Currently, the coalition has focused their efforts into two programs, namely: Transfer of Public Lands in the West, and Financial Ready.

Within western states, the percentage of land owned and controlled by the federal government is staggering- as an example, 84.5% of Nevada. In total, past the Nebraska line, over 600 million acres falls under this control. With such a large area at the whims of the government, states’ autonomy is threatened.

As Graham said:

“The idea that you can better manage lands from Washington, D.C. than the people who are on the ground and have managed and worked with those lands, literally for generations, is ludicrous on its face, but it’s frankly insulting.”

A release from the Coalition for Self-Government in the West elaborated:

“Many Western lands hold vast resources and opportunity if responsibly managed.

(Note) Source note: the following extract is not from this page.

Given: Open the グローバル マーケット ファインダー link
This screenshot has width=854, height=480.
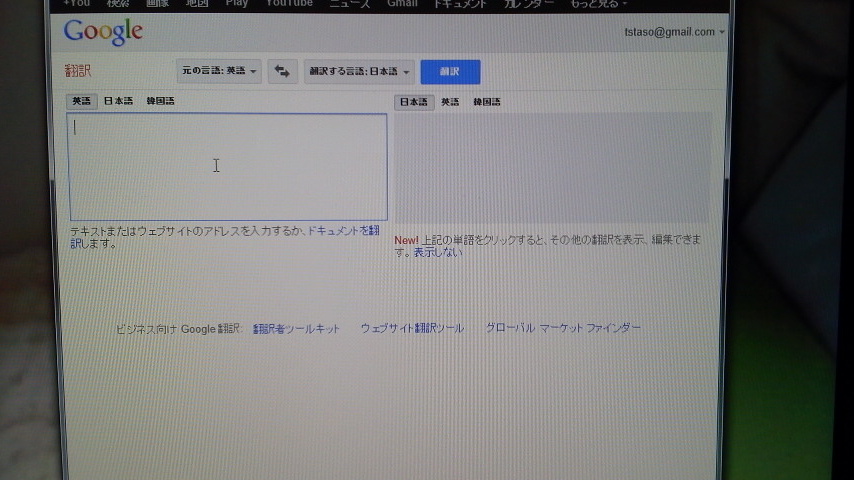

Multiple generations of Western families have improved our lands while feeding, clothing and providing energy for our nation, and we can continue to do so.”

Transfer of Public Lands in the West seeks to enact legislation that would direct the government to transfer ownership of federally-owned multiple-use lands to the states. This could lead to massive revenue increases, as well as the creation of hundreds of thousands of jobs.

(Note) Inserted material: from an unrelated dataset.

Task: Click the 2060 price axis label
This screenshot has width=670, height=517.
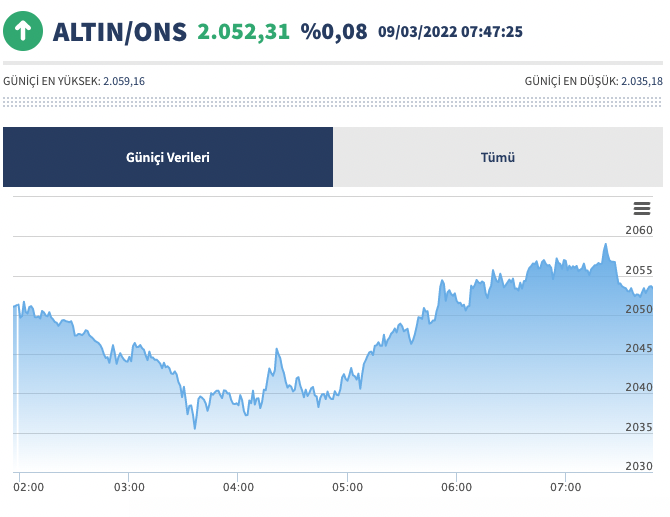Action: [638, 231]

A study from the University of Wyoming supported this initiative, stating:

“The numbers are staggering. Under the best possible scenario, the opening up of federal lands would lead to $26.5 billion in annual gross regional product, more than $5 billion in tax revenue for local, state and federal governments, and roughly 208,000 jobs.”

Collected data already supports this conclusion, as a report by the Nevada Public Land Management Task Force showed a stark difference between the financial payoff of state-owned land versus federally owned land. Land owned by state trusts in Arizona, Idaho, New Mexico and Utah between 2008-2012 held a five year average of $28.29 net revenue per acre. For those lands controlled by the Bureau of Land Management, there was a net loss of -$0.91 per acre.

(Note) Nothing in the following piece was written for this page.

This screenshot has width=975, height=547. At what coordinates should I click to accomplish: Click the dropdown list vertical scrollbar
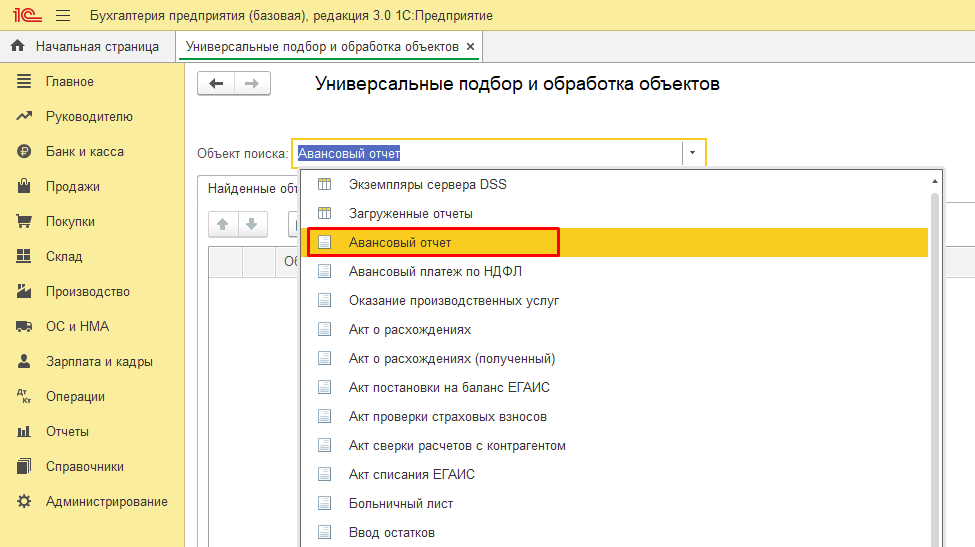click(935, 360)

The Coalition for Self-Government in the West also runs Financial Ready. Due to their lower tax base, Western states are forced to be more financially dependent on federal funds.  When this funding is slashed, it leaves individuals and infrastructures in the western states more vulnerable.

Under Financial Ready, states would take an audit of federal funds that come into the state, and evaluate the risks and strings accompanying that funding. With that inventory, the state would be able to prioritize and prepare for budgetary changes that would impact their constituents. This program was implemented in Utah in 2011, and has begun the process of developing contingency plans. 

“This is a bipartisan thing,” said Graham. “You prepare for earthquakes, you prepare for fire; states need to prepare for the day when 33% of their budget is at risk.”